* WORK INSTRUCTIONS *
Which lines of the entries contain the string "computer"? Copy each of them.

* DATA TO USE *
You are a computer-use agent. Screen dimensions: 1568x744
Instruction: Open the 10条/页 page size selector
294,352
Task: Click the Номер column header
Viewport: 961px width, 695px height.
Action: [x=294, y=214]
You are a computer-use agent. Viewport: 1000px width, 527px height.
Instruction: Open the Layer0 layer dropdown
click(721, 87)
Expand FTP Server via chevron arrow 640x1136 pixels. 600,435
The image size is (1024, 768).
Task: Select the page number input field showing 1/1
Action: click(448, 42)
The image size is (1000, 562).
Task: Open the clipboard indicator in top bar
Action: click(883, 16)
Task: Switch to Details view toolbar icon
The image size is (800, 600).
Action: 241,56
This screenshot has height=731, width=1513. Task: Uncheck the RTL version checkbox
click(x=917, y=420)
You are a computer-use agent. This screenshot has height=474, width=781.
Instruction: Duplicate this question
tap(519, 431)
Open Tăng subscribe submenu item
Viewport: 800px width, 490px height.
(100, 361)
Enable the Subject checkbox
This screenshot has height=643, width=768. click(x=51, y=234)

* EXERCISE SOLUTION *
You are a computer-use agent. Screen dimensions: 1568x744
You are a computer-use agent. Viewport: 1000px width, 527px height.
You are a computer-use agent. This screenshot has height=474, width=781.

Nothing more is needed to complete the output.